Make for SaaS integrations

Pick 4 of 5 for SaaS integrationsOfficialMake (Celonis)

SaaS integrations collapse a dozen separate OAuth flows into one endpoint that fans out to many apps. Make's official cloud server is our fourth pick of five here, and it takes a particular path to that goal: it exposes the multi-step scenarios you have already assembled in Make as tools an agent can call, with the integrations handled inside those scenarios.

It sits at fourth because the breadth comes from work you have already done. If your cross-app automations live in Make, this server is a direct way to let an agent trigger them; if you want raw connector breadth without building flows, the picks ahead of it cover more ground from the start.

How Make fits

Make's value here is the connector library and visual builder behind it. A scenario can chain several SaaS apps, an email trigger, a CRM update, a Stripe lookup, a Slack post, with managed authentication for each connected service, and this server turns that scenario into something the agent invokes on demand. The agent triggers the flow; Make runs every connected step and its app-to-app auth.

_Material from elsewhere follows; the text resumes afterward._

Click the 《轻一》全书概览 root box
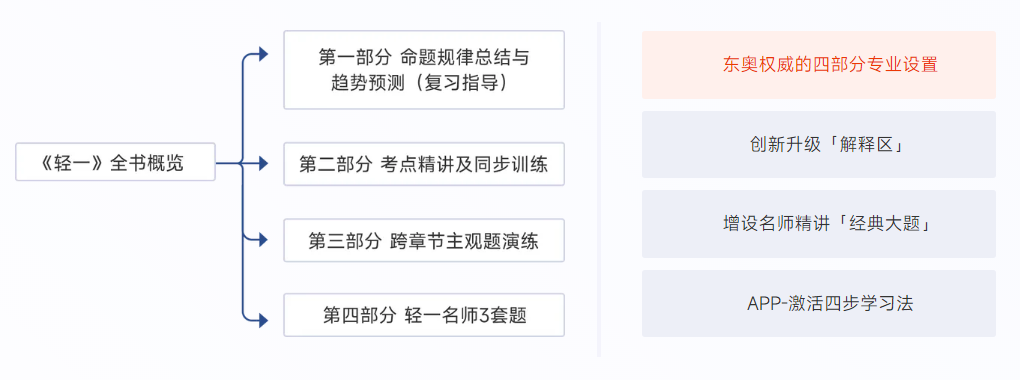 click(115, 162)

The trade-off is breadth versus prebuilt control. A scenario gives you an exact, ordered automation, but only the ones you have built exist to call, so an empty account exposes nothing. Composio is the stronger pick when you want a universal connector covering a large catalog of app actions directly. Zapier brings a wide prebuilt action library across mainstream apps. Pipedream fits developer-driven integrations with code steps, and n8n is the self-hostable workflow engine. Reach for Make when your SaaS integrations are already scenarios and you want an agent to run them through one endpoint.

FAQ

How does Make connect an agent to many SaaS apps at once?
Through scenarios. Each Make scenario can chain several connected apps with managed authentication, and this server exposes those scenarios as callable tools. The agent triggers a scenario and Make runs every integrated step; it does not expose each app as a separate generic action.
Is Make or Composio the better fit for broad SaaS coverage?
If you want broad coverage without building flows first, Composio exposes a large catalog of app actions directly. Make's reach depends on the scenarios you have already built, so it fits best when those multi-step automations already exist and you want an agent to invoke them.